──────── Extracted records ────────

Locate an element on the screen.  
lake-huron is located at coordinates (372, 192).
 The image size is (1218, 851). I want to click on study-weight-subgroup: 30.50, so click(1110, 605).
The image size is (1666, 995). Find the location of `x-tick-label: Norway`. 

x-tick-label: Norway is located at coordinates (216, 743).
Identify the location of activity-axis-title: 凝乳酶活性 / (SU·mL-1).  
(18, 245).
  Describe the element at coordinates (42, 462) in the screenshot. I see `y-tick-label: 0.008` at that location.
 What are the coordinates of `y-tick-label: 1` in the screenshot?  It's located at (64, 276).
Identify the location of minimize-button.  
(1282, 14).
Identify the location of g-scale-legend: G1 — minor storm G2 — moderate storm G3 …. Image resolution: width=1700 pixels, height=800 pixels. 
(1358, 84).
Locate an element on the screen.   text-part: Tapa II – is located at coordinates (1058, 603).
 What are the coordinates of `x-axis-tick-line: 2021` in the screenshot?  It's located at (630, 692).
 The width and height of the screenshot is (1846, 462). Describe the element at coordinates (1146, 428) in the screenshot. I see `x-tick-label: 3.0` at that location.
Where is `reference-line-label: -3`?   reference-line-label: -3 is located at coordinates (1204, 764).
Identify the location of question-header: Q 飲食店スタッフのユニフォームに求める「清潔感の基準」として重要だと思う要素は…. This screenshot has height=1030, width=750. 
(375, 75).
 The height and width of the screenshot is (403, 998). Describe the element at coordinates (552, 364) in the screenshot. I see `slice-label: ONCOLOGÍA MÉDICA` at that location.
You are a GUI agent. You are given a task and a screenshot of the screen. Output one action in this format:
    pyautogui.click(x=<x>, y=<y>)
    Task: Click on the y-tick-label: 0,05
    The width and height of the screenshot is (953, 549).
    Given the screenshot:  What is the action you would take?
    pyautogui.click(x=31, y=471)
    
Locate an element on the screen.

────────

## What you need to do
Reproduce all of the material above verbatim, with no changes.

## Response
Locate an element on the screen.  
lake-huron is located at coordinates (372, 192).
 The image size is (1218, 851). I want to click on study-weight-subgroup: 30.50, so click(1110, 605).
The image size is (1666, 995). Find the location of `x-tick-label: Norway`. 

x-tick-label: Norway is located at coordinates (216, 743).
Identify the location of activity-axis-title: 凝乳酶活性 / (SU·mL-1).  
(18, 245).
  Describe the element at coordinates (42, 462) in the screenshot. I see `y-tick-label: 0.008` at that location.
 What are the coordinates of `y-tick-label: 1` in the screenshot?  It's located at (64, 276).
Identify the location of minimize-button.  
(1282, 14).
Identify the location of g-scale-legend: G1 — minor storm G2 — moderate storm G3 …. Image resolution: width=1700 pixels, height=800 pixels. 
(1358, 84).
Locate an element on the screen.   text-part: Tapa II – is located at coordinates (1058, 603).
 What are the coordinates of `x-axis-tick-line: 2021` in the screenshot?  It's located at (630, 692).
 The width and height of the screenshot is (1846, 462). Describe the element at coordinates (1146, 428) in the screenshot. I see `x-tick-label: 3.0` at that location.
Where is `reference-line-label: -3`?   reference-line-label: -3 is located at coordinates (1204, 764).
Identify the location of question-header: Q 飲食店スタッフのユニフォームに求める「清潔感の基準」として重要だと思う要素は…. This screenshot has height=1030, width=750. 
(375, 75).
 The height and width of the screenshot is (403, 998). Describe the element at coordinates (552, 364) in the screenshot. I see `slice-label: ONCOLOGÍA MÉDICA` at that location.
You are a GUI agent. You are given a task and a screenshot of the screen. Output one action in this format:
    pyautogui.click(x=<x>, y=<y>)
    Task: Click on the y-tick-label: 0,05
    The width and height of the screenshot is (953, 549).
    Given the screenshot:  What is the action you would take?
    pyautogui.click(x=31, y=471)
    
Locate an element on the screen.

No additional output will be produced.